BEGIN DATA PROVIDED
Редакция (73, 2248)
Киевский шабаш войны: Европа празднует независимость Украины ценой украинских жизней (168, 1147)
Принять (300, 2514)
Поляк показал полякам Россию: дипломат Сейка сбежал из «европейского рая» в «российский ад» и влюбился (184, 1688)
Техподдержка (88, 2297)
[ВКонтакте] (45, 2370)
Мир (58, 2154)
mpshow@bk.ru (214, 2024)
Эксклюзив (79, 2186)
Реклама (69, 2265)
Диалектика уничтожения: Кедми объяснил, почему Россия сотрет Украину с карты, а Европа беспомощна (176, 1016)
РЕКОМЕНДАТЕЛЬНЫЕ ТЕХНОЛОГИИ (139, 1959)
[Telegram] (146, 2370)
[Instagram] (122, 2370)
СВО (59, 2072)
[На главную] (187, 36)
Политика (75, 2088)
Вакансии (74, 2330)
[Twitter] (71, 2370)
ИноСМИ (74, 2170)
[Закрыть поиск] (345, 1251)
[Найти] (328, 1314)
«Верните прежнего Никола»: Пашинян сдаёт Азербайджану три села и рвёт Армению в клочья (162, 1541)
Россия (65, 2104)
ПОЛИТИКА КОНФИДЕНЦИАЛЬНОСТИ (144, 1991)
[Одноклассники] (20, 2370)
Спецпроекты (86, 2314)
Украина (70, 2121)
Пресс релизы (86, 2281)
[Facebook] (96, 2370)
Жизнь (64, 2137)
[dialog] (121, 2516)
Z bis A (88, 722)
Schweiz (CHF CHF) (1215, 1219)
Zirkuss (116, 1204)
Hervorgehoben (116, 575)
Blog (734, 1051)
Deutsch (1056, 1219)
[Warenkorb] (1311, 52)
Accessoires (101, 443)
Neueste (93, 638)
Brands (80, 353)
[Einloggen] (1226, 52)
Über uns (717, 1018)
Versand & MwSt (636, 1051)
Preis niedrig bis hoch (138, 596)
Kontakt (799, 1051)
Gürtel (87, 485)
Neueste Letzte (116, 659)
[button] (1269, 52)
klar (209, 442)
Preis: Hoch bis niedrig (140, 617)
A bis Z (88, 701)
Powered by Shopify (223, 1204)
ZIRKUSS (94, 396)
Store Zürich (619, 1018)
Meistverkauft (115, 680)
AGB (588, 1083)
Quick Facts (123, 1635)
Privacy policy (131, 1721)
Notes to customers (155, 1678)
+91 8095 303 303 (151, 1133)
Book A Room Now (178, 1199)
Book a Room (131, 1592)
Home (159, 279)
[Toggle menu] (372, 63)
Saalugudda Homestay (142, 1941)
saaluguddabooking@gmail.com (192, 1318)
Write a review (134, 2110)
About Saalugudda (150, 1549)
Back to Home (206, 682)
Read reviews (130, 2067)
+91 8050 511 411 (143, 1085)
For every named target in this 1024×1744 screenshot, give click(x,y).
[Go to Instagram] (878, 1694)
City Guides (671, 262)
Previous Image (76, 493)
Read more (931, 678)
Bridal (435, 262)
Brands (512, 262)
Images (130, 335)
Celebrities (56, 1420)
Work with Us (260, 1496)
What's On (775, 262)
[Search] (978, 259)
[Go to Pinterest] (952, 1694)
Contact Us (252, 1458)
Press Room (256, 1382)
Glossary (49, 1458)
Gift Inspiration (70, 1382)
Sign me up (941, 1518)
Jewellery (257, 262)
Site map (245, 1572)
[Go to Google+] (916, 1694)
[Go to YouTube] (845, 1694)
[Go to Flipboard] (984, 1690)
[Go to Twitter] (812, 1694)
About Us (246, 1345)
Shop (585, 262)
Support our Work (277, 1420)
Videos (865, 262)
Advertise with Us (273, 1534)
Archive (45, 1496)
END DATA PROVIDED
▶ [WHAT YOU ARE ASKED TO DO] All lines from the opening of the records through the line where "Эксклюзив (79, 2186)" occurs are to be output verbatim. No other line belongs in the answer.

▶ [THE COMPLETED TASK]
Редакция (73, 2248)
Киевский шабаш войны: Европа празднует независимость Украины ценой украинских жизней (168, 1147)
Принять (300, 2514)
Поляк показал полякам Россию: дипломат Сейка сбежал из «европейского рая» в «российский ад» и влюбился (184, 1688)
Техподдержка (88, 2297)
[ВКонтакте] (45, 2370)
Мир (58, 2154)
mpshow@bk.ru (214, 2024)
Эксклюзив (79, 2186)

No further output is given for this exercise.